==== Task material ====

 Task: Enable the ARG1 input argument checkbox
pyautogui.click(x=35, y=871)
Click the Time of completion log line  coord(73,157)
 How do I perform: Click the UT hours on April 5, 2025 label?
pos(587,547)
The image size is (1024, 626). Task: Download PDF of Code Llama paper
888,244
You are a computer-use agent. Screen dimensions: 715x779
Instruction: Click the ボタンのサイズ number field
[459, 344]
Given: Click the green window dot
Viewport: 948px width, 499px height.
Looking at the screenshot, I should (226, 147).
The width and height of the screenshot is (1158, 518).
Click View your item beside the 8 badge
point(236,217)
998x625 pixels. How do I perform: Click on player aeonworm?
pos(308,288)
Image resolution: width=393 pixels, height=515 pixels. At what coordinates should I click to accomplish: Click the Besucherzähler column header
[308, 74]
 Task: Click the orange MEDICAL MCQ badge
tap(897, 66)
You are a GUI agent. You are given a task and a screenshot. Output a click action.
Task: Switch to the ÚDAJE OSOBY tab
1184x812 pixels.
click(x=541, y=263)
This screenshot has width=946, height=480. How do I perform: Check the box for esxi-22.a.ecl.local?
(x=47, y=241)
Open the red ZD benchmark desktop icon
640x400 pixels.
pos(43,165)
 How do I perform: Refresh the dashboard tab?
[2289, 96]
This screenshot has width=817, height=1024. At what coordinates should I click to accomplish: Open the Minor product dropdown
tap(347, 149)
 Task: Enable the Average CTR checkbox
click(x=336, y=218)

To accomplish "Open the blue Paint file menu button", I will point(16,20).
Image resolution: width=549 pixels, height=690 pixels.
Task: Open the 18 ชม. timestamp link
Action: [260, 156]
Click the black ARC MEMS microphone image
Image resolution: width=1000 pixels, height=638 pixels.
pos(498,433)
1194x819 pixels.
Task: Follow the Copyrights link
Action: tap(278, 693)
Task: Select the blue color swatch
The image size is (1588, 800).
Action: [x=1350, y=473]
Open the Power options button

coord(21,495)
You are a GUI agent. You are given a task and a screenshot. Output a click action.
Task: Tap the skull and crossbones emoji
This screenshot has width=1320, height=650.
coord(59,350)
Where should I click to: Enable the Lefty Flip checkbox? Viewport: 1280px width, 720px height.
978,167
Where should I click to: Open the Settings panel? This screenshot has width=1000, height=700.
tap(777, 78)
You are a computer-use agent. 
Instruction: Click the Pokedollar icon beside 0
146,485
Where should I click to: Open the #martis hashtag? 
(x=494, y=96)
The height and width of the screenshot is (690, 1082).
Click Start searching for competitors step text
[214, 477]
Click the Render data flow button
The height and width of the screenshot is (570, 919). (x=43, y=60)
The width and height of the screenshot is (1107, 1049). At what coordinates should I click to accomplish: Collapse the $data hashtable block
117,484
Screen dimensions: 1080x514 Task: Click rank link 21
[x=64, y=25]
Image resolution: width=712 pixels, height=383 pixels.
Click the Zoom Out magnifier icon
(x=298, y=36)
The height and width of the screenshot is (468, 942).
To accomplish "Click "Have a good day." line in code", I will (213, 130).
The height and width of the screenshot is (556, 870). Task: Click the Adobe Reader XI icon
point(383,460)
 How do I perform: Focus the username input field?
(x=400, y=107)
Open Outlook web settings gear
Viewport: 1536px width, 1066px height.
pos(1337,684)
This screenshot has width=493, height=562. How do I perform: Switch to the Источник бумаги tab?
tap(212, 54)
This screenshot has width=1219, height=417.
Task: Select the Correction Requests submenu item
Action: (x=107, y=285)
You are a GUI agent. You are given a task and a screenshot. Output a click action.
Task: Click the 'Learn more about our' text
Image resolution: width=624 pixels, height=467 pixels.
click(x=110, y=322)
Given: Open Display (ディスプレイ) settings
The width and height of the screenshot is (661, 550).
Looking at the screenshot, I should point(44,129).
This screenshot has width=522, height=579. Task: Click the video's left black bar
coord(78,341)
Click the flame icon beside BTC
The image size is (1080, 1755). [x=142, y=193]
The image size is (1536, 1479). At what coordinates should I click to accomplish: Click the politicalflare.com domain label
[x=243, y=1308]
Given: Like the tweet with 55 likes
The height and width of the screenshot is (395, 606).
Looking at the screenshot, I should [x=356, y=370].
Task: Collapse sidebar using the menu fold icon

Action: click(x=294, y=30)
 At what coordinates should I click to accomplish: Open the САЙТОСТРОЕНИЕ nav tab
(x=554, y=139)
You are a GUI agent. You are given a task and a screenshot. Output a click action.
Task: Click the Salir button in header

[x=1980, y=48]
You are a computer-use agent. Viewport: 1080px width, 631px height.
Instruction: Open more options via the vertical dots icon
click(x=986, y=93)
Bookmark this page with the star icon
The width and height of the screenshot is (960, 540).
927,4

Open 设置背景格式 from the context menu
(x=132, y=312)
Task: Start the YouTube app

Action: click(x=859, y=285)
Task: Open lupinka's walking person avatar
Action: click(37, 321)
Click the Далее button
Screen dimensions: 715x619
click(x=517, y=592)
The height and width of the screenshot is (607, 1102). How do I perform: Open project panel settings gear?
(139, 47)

====

What is expected
Repeat, word for word, all of the data shown above.

Exercise output
 Task: Enable the ARG1 input argument checkbox
pyautogui.click(x=35, y=871)
Click the Time of completion log line  coord(73,157)
 How do I perform: Click the UT hours on April 5, 2025 label?
pos(587,547)
The image size is (1024, 626). Task: Download PDF of Code Llama paper
888,244
You are a computer-use agent. Screen dimensions: 715x779
Instruction: Click the ボタンのサイズ number field
[459, 344]
Given: Click the green window dot
Viewport: 948px width, 499px height.
Looking at the screenshot, I should (226, 147).
The width and height of the screenshot is (1158, 518).
Click View your item beside the 8 badge
point(236,217)
998x625 pixels. How do I perform: Click on player aeonworm?
pos(308,288)
Image resolution: width=393 pixels, height=515 pixels. At what coordinates should I click to accomplish: Click the Besucherzähler column header
[308, 74]
 Task: Click the orange MEDICAL MCQ badge
tap(897, 66)
You are a GUI agent. You are given a task and a screenshot. Output a click action.
Task: Switch to the ÚDAJE OSOBY tab
1184x812 pixels.
click(x=541, y=263)
This screenshot has width=946, height=480. How do I perform: Check the box for esxi-22.a.ecl.local?
(x=47, y=241)
Open the red ZD benchmark desktop icon
640x400 pixels.
pos(43,165)
 How do I perform: Refresh the dashboard tab?
[2289, 96]
This screenshot has width=817, height=1024. At what coordinates should I click to accomplish: Open the Minor product dropdown
tap(347, 149)
 Task: Enable the Average CTR checkbox
click(x=336, y=218)

To accomplish "Open the blue Paint file menu button", I will point(16,20).
Image resolution: width=549 pixels, height=690 pixels.
Task: Open the 18 ชม. timestamp link
Action: [260, 156]
Click the black ARC MEMS microphone image
Image resolution: width=1000 pixels, height=638 pixels.
pos(498,433)
1194x819 pixels.
Task: Follow the Copyrights link
Action: tap(278, 693)
Task: Select the blue color swatch
The image size is (1588, 800).
Action: [x=1350, y=473]
Open the Power options button

coord(21,495)
You are a GUI agent. You are given a task and a screenshot. Output a click action.
Task: Tap the skull and crossbones emoji
This screenshot has width=1320, height=650.
coord(59,350)
Where should I click to: Enable the Lefty Flip checkbox? Viewport: 1280px width, 720px height.
978,167
Where should I click to: Open the Settings panel? This screenshot has width=1000, height=700.
tap(777, 78)
You are a computer-use agent. 
Instruction: Click the Pokedollar icon beside 0
146,485
Where should I click to: Open the #martis hashtag? 
(x=494, y=96)
The height and width of the screenshot is (690, 1082).
Click Start searching for competitors step text
[214, 477]
Click the Render data flow button
The height and width of the screenshot is (570, 919). (x=43, y=60)
The width and height of the screenshot is (1107, 1049). At what coordinates should I click to accomplish: Collapse the $data hashtable block
117,484
Screen dimensions: 1080x514 Task: Click rank link 21
[x=64, y=25]
Image resolution: width=712 pixels, height=383 pixels.
Click the Zoom Out magnifier icon
(x=298, y=36)
The height and width of the screenshot is (468, 942).
To accomplish "Click "Have a good day." line in code", I will (213, 130).
The height and width of the screenshot is (556, 870). Task: Click the Adobe Reader XI icon
point(383,460)
 How do I perform: Focus the username input field?
(x=400, y=107)
Open Outlook web settings gear
Viewport: 1536px width, 1066px height.
pos(1337,684)
This screenshot has width=493, height=562. How do I perform: Switch to the Источник бумаги tab?
tap(212, 54)
This screenshot has width=1219, height=417.
Task: Select the Correction Requests submenu item
Action: (x=107, y=285)
You are a GUI agent. You are given a task and a screenshot. Output a click action.
Task: Click the 'Learn more about our' text
Image resolution: width=624 pixels, height=467 pixels.
click(x=110, y=322)
Given: Open Display (ディスプレイ) settings
The width and height of the screenshot is (661, 550).
Looking at the screenshot, I should point(44,129).
This screenshot has width=522, height=579. Task: Click the video's left black bar
coord(78,341)
Click the flame icon beside BTC
The image size is (1080, 1755). [x=142, y=193]
The image size is (1536, 1479). At what coordinates should I click to accomplish: Click the politicalflare.com domain label
[x=243, y=1308]
Given: Like the tweet with 55 likes
The height and width of the screenshot is (395, 606).
Looking at the screenshot, I should [x=356, y=370].
Task: Collapse sidebar using the menu fold icon

Action: click(x=294, y=30)
 At what coordinates should I click to accomplish: Open the САЙТОСТРОЕНИЕ nav tab
(x=554, y=139)
You are a GUI agent. You are given a task and a screenshot. Output a click action.
Task: Click the Salir button in header

[x=1980, y=48]
You are a computer-use agent. Viewport: 1080px width, 631px height.
Instruction: Open more options via the vertical dots icon
click(x=986, y=93)
Bookmark this page with the star icon
The width and height of the screenshot is (960, 540).
927,4

Open 设置背景格式 from the context menu
(x=132, y=312)
Task: Start the YouTube app

Action: click(x=859, y=285)
Task: Open lupinka's walking person avatar
Action: click(37, 321)
Click the Далее button
Screen dimensions: 715x619
click(x=517, y=592)
The height and width of the screenshot is (607, 1102). How do I perform: Open project panel settings gear?
(139, 47)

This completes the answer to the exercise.